**WHAT THE TASK REQUIRES:**
The records below are to be reproduced exactly, with every picture left out.

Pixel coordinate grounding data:

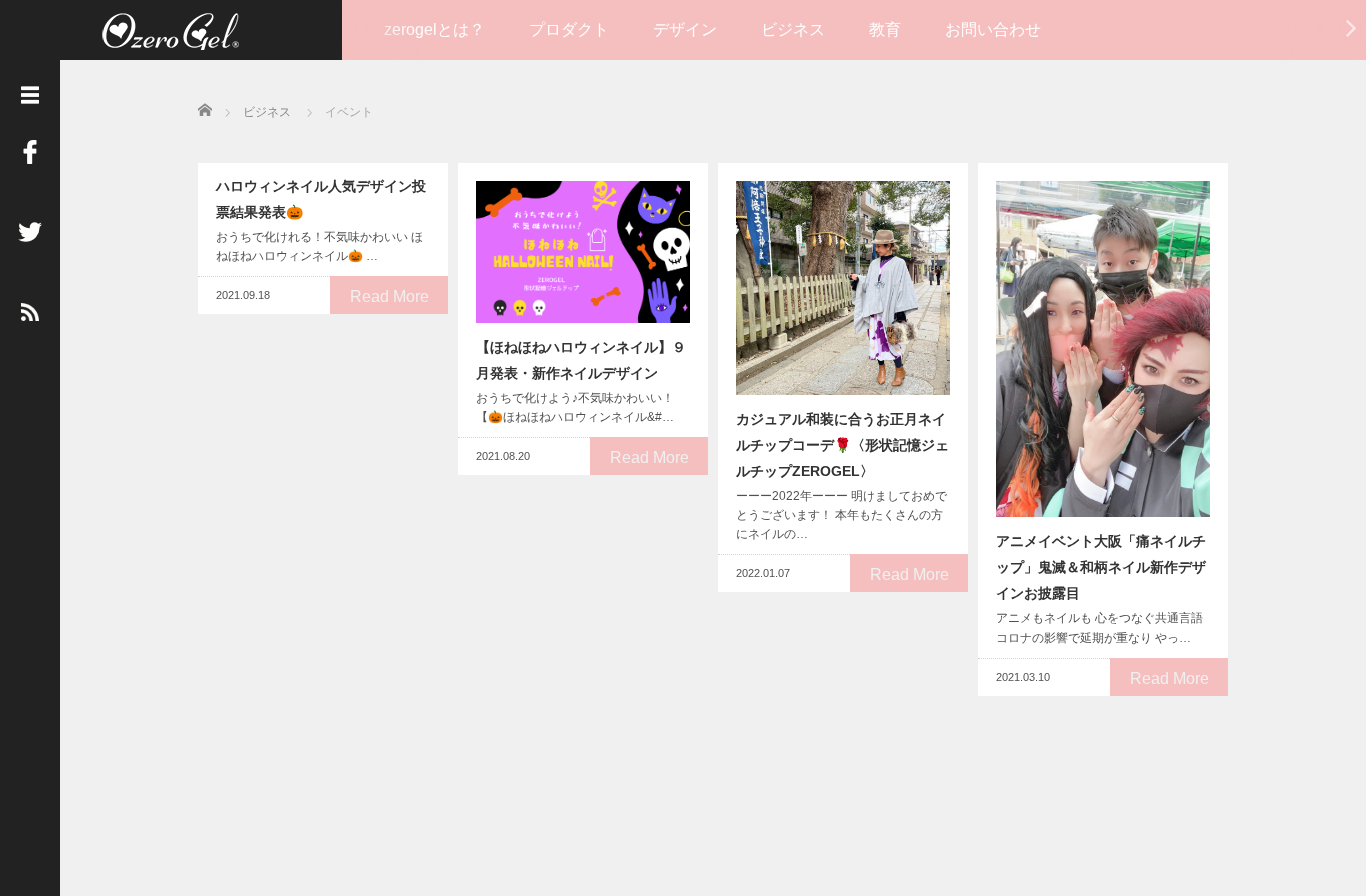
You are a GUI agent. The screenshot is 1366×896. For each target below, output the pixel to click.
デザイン (685, 29)
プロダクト (569, 29)
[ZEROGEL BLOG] (170, 32)
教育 (885, 29)
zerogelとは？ (434, 29)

**RESULT OF THE TASK:**
You are a GUI agent. The screenshot is 1366×896. For each target below, output the pixel to click.
デザイン (685, 29)
プロダクト (569, 29)
[ZEROGEL BLOG] (170, 32)
教育 (885, 29)
zerogelとは？ (434, 29)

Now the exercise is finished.